Her husband, Praveen Halappanavar (34), an engineer at Boston Scientific in Galway, says she asked several times over a three-day period that the pregnancy be terminated. He says that, having been told she was miscarrying, and after one day in severe pain, Ms Halappanavar asked for a medical termination.
This was refused, he says, because the foetal heartbeat was still present and they were told, “this is a Catholic country”.
Even though Halappanavar, a Hindu, was emphatic that she was neither Irish nor Catholic, and even though she developed shakes and shivering and was vomiting, the hospital said there was nothing to be done.
Two and a half days later, the fetal heartbeat stopped.

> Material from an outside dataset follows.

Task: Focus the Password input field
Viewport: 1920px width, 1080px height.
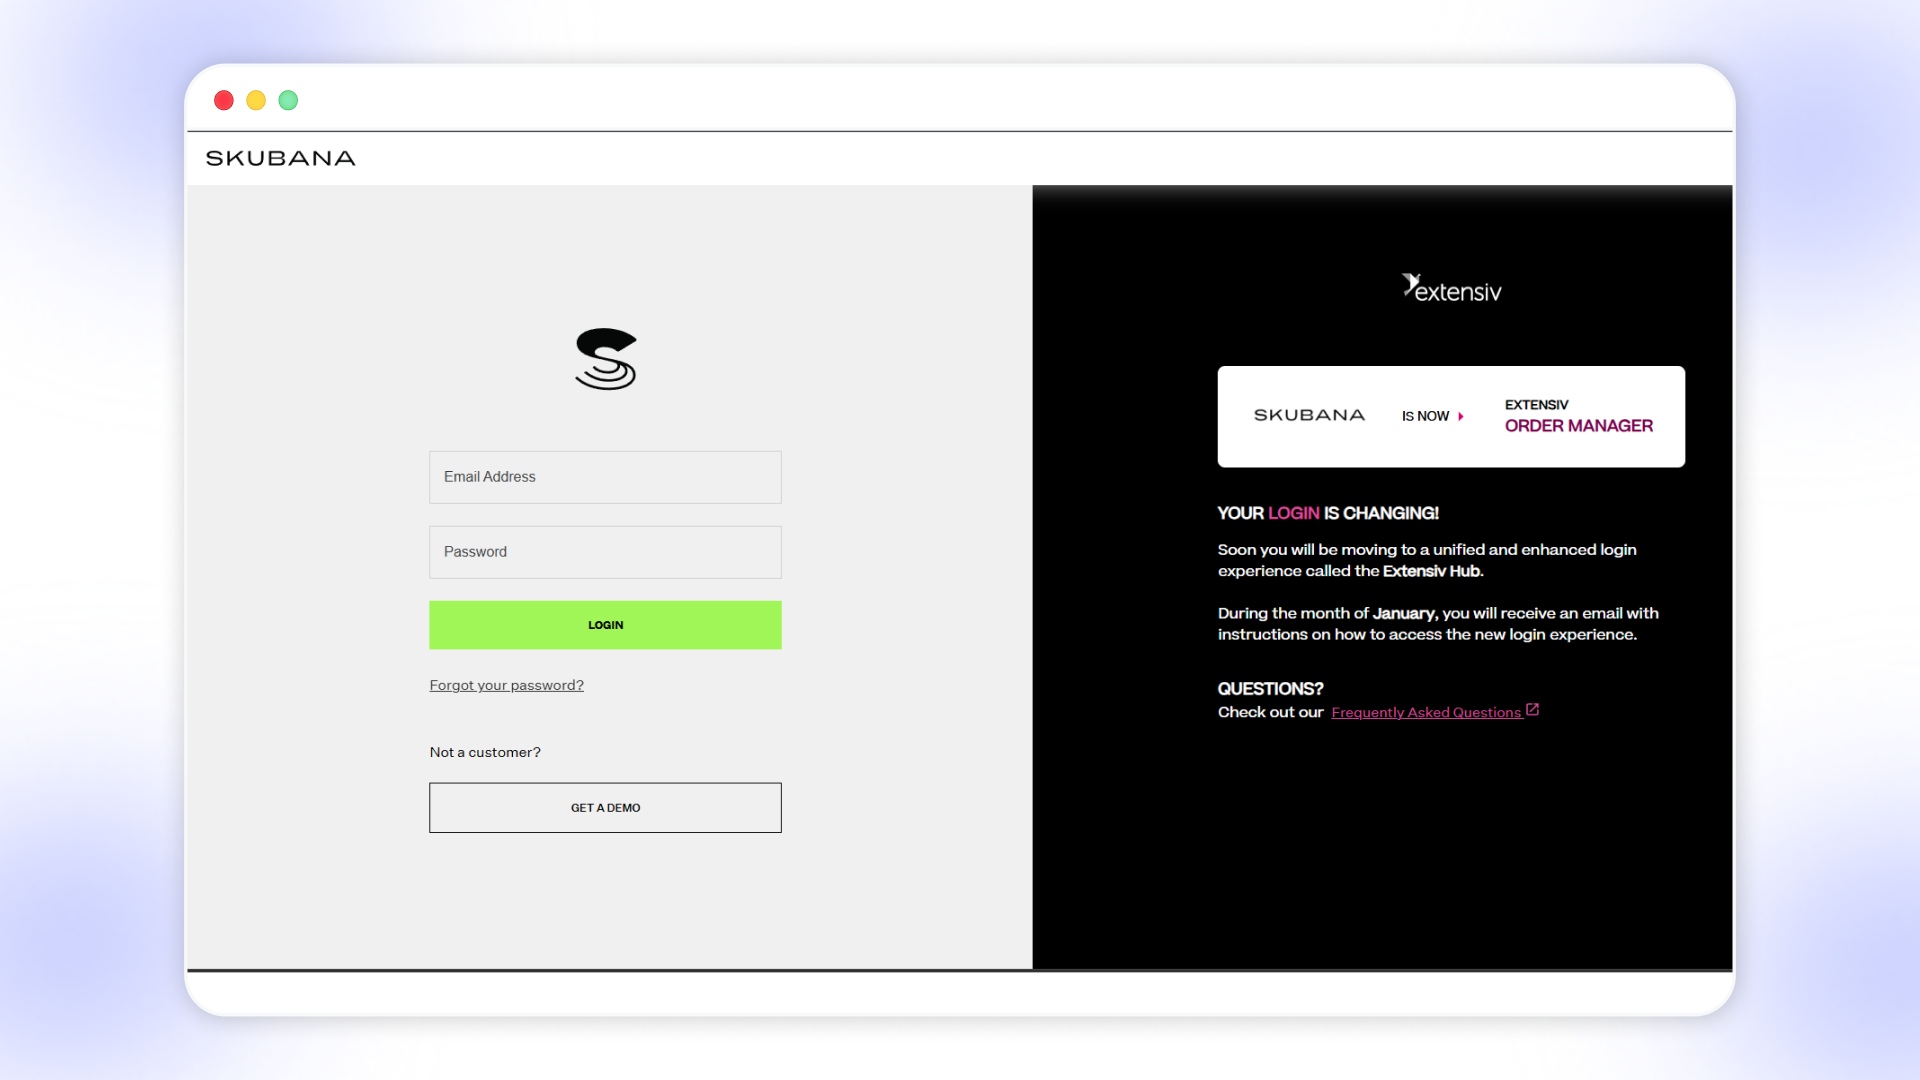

Heartbreaking, but the story gets even worse.
After the dead fetus was removed, Halappanavar was taken to intensive care where she died on the Oct. 28. Two days later, an autopsy found she succumbed to septicaemia and E.coli ESBL.
No woman should ever lose her life when medical treatment could have saved her life.
This is the same law they are about to introduce again in Ohio – the so-called “fetal heartbeat law.” It would effectively ban abortion (and there would be lawsuits filed immediately, of course) and would also kill women – exactly like the poor woman who suffered and died needlessly in Ireland.